If we find the expectation value $$\langle L_x\rangle = \langle L_y\rangle = 0$$ and $$\langle L_x^2\rangle = \langle L_y^2\rangle,$$ what is the physical significance that their values are equal?

• Spherical symmetry.
– J.G.
Sep 3, 2021 at 13:00
• @J.G. that was my 1st reaction, but on 2nd thought: cylindrical?
– JEB
Sep 3, 2021 at 13:16
• @JEB only if all higher-order moments are also equal, which is not guaranteed Sep 3, 2021 at 13:47
• To clarify, my comment was meant to explain why it happens in practice, but technically the given conditions don't imply the full symmetry unless these conditions are invariant under a rotation.
– J.G.
Sep 3, 2021 at 13:49
• If you write these in terms of raising and lowering operators, you note that all eigenstates of $L_z$ satisfy them. Sep 3, 2021 at 14:14

Use \begin{align} (\Delta L_z)^2(\Delta L_x)^2 &\ge \frac{1}{2}\vert \langle L_y\rangle\vert\, ,\\ (\Delta L_z)^2(\Delta L_y)^2 &\ge \frac{1}{2}\vert \langle L_x\rangle\vert \end{align} Thus, if a system is in an eigenstate of $$L_z$$, $$\Delta L_z=0$$ and immediately $$\langle L_y\rangle=\langle L_x\rangle=0$$

A system with this kind of symmetry is the angular momentum coherent state, where \begin{align} L_k\mapsto J_k= R(\Omega) J_k R^{-1}(\Omega) \end{align} where $$R(\Omega)$$ is any rotation. The condition $$\Delta J_x=\Delta J_y$$ indicates that the state is not squeezed.

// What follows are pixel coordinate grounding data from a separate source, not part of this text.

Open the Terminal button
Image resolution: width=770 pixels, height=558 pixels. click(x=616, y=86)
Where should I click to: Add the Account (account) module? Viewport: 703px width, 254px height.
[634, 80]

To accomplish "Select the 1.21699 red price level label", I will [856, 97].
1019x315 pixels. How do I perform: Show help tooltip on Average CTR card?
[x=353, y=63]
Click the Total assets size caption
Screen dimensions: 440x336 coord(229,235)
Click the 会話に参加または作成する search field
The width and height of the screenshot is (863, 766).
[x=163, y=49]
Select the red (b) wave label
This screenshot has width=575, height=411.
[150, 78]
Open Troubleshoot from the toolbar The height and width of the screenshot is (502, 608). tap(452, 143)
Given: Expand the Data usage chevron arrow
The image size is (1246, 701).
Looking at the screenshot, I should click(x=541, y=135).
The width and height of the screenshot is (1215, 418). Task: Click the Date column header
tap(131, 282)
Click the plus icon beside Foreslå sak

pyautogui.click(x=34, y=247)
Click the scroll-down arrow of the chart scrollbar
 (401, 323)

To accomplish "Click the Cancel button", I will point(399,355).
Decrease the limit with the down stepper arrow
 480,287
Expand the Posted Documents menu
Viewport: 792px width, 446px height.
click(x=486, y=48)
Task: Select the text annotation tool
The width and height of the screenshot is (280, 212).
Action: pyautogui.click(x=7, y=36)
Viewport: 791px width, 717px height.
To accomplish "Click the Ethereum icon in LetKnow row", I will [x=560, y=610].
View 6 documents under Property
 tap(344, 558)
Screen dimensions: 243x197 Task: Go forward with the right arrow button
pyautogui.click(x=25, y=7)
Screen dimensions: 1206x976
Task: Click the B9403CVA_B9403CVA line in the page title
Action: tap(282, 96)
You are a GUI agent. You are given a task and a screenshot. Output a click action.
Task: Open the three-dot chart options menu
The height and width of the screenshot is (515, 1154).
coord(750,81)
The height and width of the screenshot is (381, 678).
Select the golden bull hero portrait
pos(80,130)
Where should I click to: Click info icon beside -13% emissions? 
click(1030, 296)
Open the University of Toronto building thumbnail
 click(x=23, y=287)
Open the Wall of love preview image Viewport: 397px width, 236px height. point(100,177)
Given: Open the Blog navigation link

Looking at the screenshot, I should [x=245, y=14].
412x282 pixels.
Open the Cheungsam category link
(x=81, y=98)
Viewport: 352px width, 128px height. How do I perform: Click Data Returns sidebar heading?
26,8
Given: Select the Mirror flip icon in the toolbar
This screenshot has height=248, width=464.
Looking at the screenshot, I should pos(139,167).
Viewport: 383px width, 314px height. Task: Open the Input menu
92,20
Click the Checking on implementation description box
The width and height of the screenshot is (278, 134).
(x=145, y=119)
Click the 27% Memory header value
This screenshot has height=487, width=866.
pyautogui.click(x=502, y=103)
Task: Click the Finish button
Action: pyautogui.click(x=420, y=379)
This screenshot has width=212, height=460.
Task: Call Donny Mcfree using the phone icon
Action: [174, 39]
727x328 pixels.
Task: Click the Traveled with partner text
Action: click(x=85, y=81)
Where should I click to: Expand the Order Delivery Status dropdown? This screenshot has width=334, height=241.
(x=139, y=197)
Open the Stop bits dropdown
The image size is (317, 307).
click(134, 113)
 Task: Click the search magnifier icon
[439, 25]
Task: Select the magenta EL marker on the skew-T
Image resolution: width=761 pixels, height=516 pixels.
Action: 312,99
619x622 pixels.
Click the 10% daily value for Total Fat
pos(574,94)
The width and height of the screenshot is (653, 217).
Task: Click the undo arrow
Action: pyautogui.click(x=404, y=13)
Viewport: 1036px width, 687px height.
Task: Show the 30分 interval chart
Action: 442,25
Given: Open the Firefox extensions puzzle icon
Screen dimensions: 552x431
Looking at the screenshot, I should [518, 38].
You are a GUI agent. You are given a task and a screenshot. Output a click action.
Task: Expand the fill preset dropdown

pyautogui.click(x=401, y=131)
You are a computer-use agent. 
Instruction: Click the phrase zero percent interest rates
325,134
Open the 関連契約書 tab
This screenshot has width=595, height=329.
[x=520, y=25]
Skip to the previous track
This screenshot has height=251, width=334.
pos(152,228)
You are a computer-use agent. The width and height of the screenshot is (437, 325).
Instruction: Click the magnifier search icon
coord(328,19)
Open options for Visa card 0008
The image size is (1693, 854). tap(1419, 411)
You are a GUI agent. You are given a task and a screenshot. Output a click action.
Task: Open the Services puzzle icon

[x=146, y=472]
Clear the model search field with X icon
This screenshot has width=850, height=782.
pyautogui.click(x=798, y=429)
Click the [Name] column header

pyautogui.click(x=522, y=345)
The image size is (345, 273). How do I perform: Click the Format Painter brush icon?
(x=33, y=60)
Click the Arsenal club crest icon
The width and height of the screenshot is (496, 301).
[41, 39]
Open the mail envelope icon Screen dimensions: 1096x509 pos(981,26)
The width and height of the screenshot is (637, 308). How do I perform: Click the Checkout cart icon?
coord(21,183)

The Wigner function of an angular momentum coherent state with $$L=8$$ and $$R(\Omega)=R_y(\pi/3)$$ is shown below. As a vector, the $$J_z$$ operator would go through the origin and the maximum of the distribution. Clearly the rotational symmetry of the distribution is apparent: this follows from $$\Delta J_x=\Delta J_y$$.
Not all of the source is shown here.